A seasonal spike in the deadly cattle disease, Anaplasmosis, has been reported in Kansas, Nebraska and Iowa, and a Kansas State University veterinarian is encouraging producers to be vigilant in monitoring their cattle.
"Producers need to watch for it," said K-State Research and Extension veterinarian Larry Hollis. "It occurs almost exclusively in adult cattle –not calves. The most frequent observation is sudden death, even though it actually takes a few days from the time signs first appear until death occurs. If producers are not watching closely, it will sneak up on them. There is a big difference between sudden death and suddenly found dead."
Early symptoms include white skin that appears yellow and whites of the eyes that will also appear yellow, Hollis said, and dairy cows will drop in lactation.
"Treatment with a long-acting oxytetracycline (LA-200 type products) will usually stop further death losses within a week following treatment," he added. "However, producers should be careful as the simple exertion caused by driving cattle to or working them through the chute may be enough to kill more severely affected ones. Most producers who have been feeding chlortetracycline this summer (CTC or Aureomycin) will not have the problem. CTC feeding should continue until the end of fly season."
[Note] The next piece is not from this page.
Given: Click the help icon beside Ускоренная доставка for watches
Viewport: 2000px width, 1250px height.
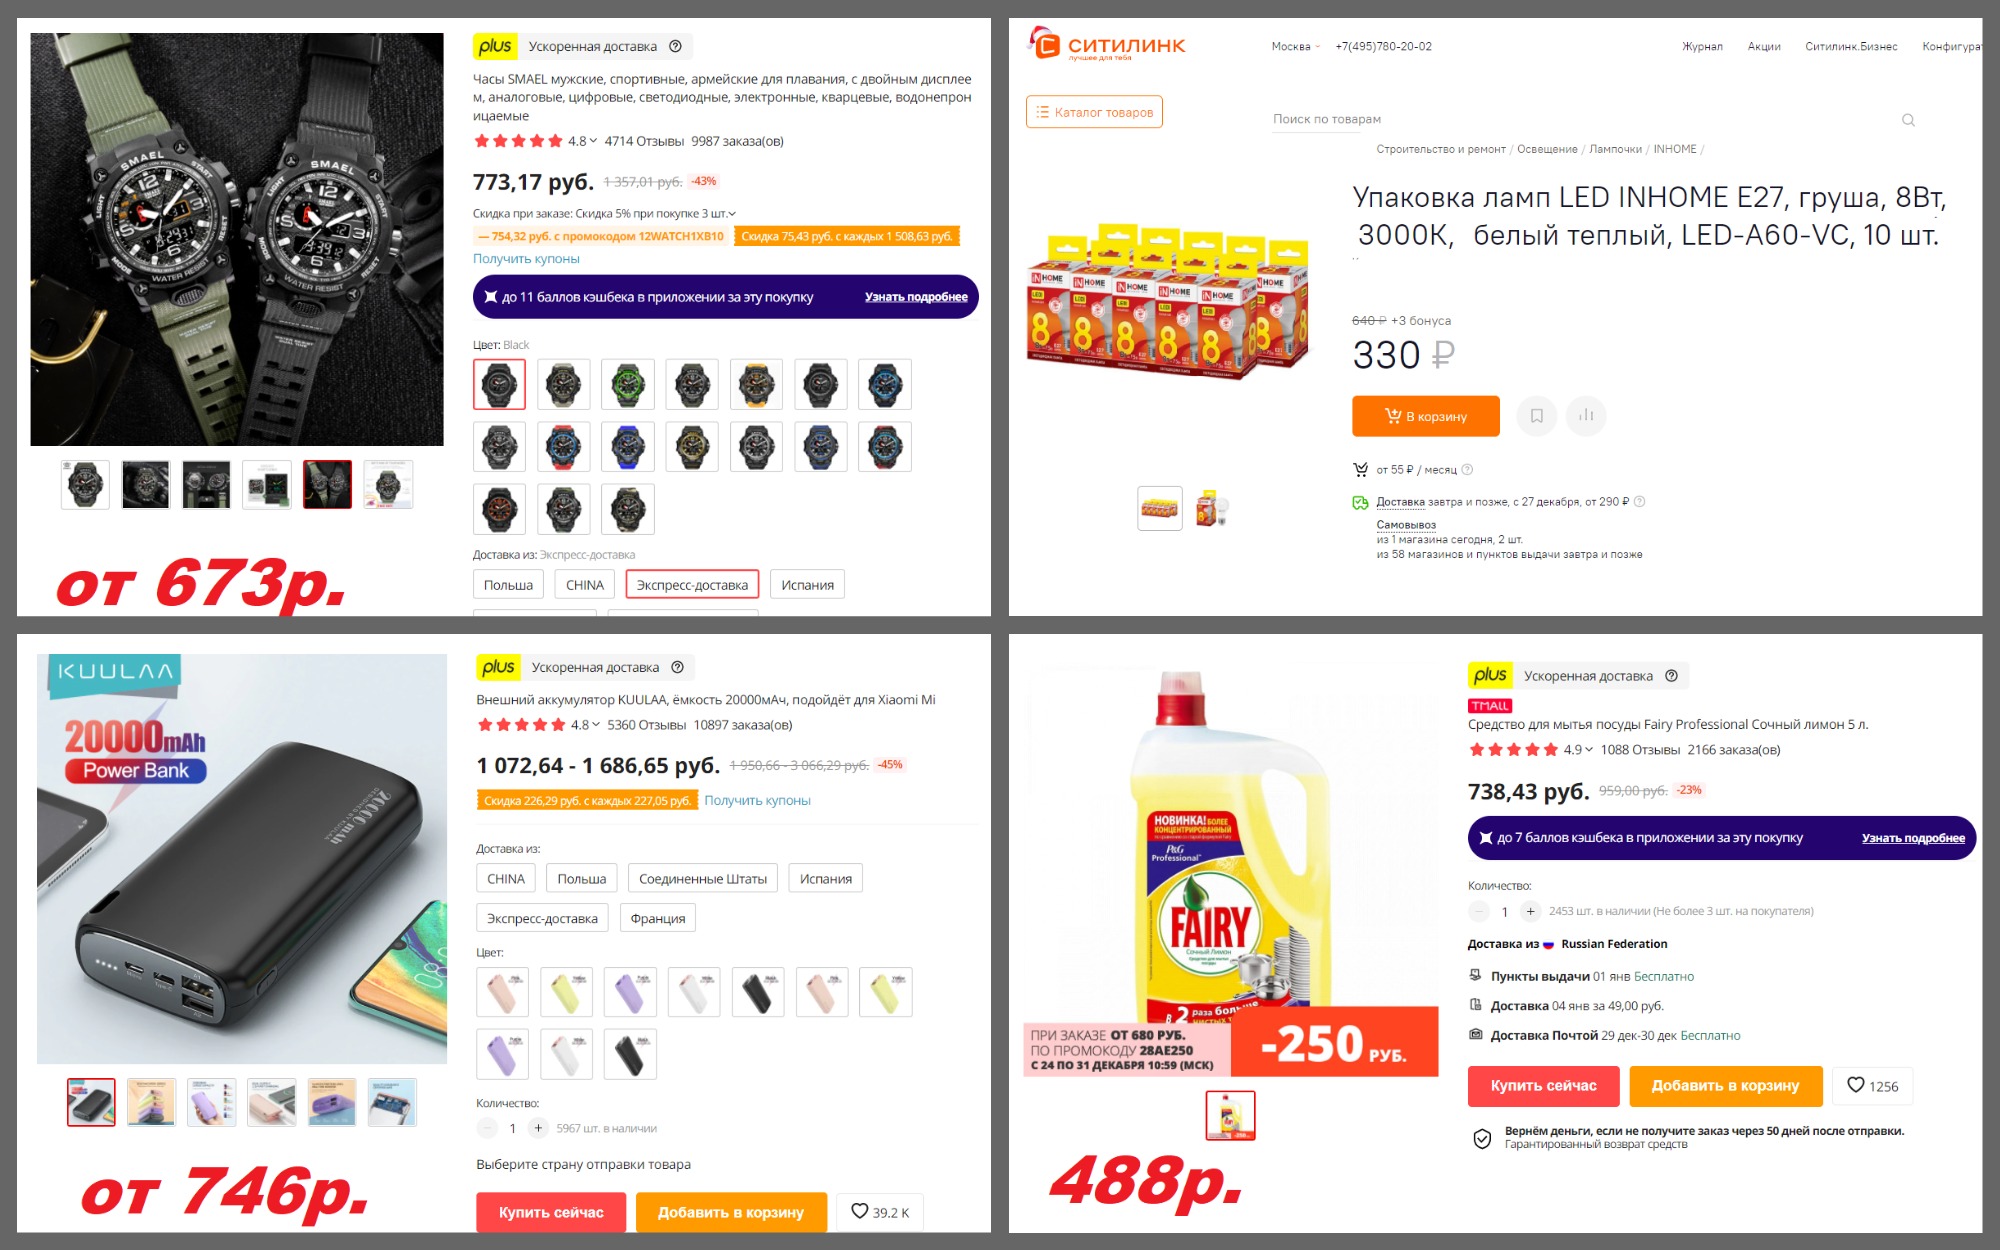Looking at the screenshot, I should click(x=675, y=46).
Anaplasmosis can be transmitted any time blood is transferred from one animal to another by vaccination needles and such instruments as ear taggers and tattoo equipment, as well as by blood-sucking insects such as ticks and biting flies, he said. Producers should remember to disinfect their needles and other potential blood-transferring equipment between animals (except when giving modified live virus or MLV vaccines). When using MLV vaccines producers should change needles between every animal to prevent the disinfectant from killing the virus.